The novel came out in 1982, and during that summer season, I invested a whole month circumnavigating Greece, composing on the Peloponnese and the Ionian Islands for the $5-a-day student guidebook "Let's Go: Greece." It was a turning point in my life; I 'd simply turned 25, and I was leaving grad school at last to get a job in Manhattan. As I got ready for the adult years, I awakened before dawn most mornings in a no-star hotel, headed out to capture the very first bus and rode along the coast to the next small town to look in on its sights and facilities prior to heading off the next day. I have actually seldom known a more dreamy and reflective time.

At the end of my trip, my girlfriend of 6 years came by to Ithaca from Boston to join me.

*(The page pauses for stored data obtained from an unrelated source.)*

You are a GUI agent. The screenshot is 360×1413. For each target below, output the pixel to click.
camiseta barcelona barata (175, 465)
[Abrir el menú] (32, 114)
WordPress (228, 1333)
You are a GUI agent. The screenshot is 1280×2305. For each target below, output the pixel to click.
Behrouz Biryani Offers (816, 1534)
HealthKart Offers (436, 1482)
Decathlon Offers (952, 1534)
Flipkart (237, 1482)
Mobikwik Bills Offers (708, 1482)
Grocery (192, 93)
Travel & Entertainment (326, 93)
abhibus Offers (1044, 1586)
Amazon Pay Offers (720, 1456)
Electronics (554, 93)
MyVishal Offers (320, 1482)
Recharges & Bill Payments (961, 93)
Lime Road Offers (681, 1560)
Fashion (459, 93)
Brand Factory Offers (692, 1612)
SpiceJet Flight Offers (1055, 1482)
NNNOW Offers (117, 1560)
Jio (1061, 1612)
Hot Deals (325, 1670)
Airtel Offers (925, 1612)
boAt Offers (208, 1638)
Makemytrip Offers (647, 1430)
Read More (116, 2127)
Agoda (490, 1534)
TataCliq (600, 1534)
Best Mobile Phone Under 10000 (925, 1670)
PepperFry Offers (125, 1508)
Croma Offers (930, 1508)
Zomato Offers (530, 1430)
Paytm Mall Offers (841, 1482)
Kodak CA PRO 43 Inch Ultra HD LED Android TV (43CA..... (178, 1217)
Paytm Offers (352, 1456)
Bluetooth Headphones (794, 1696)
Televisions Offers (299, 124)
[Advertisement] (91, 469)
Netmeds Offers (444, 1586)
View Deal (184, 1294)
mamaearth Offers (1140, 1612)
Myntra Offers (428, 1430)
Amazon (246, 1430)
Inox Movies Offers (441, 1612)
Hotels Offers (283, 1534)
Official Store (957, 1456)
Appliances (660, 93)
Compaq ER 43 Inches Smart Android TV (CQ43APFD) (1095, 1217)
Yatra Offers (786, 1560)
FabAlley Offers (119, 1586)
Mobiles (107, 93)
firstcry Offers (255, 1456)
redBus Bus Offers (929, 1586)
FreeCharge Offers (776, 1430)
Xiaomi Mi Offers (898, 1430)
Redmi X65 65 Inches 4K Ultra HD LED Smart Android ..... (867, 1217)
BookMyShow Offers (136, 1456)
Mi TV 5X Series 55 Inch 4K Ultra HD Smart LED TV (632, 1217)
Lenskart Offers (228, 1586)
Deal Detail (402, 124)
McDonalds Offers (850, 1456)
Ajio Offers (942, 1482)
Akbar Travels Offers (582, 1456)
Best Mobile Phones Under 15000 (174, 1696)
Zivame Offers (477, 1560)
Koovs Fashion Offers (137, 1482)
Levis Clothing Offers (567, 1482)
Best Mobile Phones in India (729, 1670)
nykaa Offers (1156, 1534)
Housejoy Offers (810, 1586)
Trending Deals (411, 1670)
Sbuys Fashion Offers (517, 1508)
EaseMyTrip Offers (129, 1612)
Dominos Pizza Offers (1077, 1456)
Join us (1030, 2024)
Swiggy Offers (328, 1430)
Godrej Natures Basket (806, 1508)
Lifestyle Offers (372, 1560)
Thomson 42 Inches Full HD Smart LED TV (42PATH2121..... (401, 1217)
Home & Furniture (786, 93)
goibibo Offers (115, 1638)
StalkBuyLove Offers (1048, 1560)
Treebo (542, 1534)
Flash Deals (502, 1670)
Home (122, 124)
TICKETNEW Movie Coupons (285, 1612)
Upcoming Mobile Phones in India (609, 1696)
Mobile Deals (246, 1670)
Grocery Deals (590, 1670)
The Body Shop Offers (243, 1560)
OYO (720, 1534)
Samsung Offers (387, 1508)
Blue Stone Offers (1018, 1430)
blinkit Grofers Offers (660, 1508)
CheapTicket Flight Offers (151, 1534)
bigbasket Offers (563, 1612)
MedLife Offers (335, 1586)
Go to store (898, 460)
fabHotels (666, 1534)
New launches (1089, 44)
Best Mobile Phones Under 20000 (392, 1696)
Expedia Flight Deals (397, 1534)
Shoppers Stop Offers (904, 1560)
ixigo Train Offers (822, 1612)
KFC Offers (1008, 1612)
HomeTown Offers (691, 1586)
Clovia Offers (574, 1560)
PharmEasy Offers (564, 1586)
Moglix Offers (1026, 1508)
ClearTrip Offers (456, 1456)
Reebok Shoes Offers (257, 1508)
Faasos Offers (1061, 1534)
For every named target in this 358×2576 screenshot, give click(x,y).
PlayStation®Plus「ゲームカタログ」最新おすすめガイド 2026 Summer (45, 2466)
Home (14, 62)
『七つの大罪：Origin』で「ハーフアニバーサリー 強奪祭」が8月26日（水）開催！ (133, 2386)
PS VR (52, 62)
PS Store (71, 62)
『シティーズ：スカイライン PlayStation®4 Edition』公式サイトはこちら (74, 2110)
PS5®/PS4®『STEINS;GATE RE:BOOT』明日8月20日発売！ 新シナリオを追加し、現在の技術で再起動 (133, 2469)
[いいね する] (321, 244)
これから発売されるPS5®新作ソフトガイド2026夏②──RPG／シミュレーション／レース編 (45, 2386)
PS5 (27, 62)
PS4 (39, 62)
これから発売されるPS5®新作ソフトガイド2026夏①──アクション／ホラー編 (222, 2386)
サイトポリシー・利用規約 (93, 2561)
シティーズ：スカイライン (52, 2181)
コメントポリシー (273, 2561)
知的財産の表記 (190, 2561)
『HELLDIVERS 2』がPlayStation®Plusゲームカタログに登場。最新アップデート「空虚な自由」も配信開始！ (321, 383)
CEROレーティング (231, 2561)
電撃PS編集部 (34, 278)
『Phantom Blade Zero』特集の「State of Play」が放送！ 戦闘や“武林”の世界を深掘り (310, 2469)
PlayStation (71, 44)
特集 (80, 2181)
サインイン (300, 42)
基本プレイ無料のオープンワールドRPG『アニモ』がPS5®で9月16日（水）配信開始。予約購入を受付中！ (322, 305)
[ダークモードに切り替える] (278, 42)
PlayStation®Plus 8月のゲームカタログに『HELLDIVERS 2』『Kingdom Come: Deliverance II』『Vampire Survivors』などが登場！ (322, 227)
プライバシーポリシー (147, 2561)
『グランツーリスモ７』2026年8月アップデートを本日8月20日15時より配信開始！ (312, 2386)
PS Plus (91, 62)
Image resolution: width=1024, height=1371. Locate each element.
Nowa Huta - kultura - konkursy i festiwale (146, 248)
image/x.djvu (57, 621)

She looked more lovely than ever, limbs golden in her pink sundress, which was because she 'd pertain to bid farewell. I was avoiding into a brand-new life, we both comprehended. We spent our days on the island of Odysseus' homecoming getting ready for a separation. After a long night at a taverna, under colored lights and grape leaves, she descended into a boat with a brand-new friend while I trudged back to our small hotel alone.

Now, as I took a look around the island at the other end of life, I was astonished at how little it had actually altered. Yachties had found Vathy, the little main town gathered around a port, and blonde Knightsbridgeites encircled the bust of Homer. There were boutique hotels now, and swimming pools. But the Circean rhythms and mythical functions were no various from before. I went into a market to buy peaches and chocolate and juice for a peaceful supper in my room one evening and the costs came to the equivalent of $2.30, as if I were back in my grandfather's time.

On surrounding Cephalonia, at the idyllic edge of Agia Efimia known as Paradise Beach, an entire scatter of pastel rental properties has come up considering that "Captain Corelli's Mandolin" (2001) was recorded on the island, changing its fortunes. However the terrific little taverna founded by Stavros Dendrinos still stands here, as it did 37 years earlier, and when I asked if I might remain in a little space above the dining establishment, as before, Dendrinos's child Nikitas, who runs it these days, said, "Now, no more. However if you want, you can stay in my uncle's home next door."

4 days later, back on Ithaca, I sat on my balcony one early morning to enjoy the island wake up. It never ever took place. Were Odysseus to come back next year, Penelope might hardly look up from her loom, even as Telemachus asks the old man if he knows of any great jobs in the city. In the absence of neon and traffic, we were back in something like Asclepius' sanctuary: a location in which to drop off to sleep and wake up, inexplicably clarified.